Exercise prompt: Reproduce word for word every line of the entries below, from the line containing "Where should I" through the final line, and nothing else.

^^^^^^^^^^^^^^^^

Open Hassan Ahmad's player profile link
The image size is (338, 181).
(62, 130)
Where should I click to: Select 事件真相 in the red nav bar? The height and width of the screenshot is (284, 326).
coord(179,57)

^^^^^^^^^^^^^^^^

Completed exercise:
Where should I click to: Select 事件真相 in the red nav bar? The height and width of the screenshot is (284, 326).
coord(179,57)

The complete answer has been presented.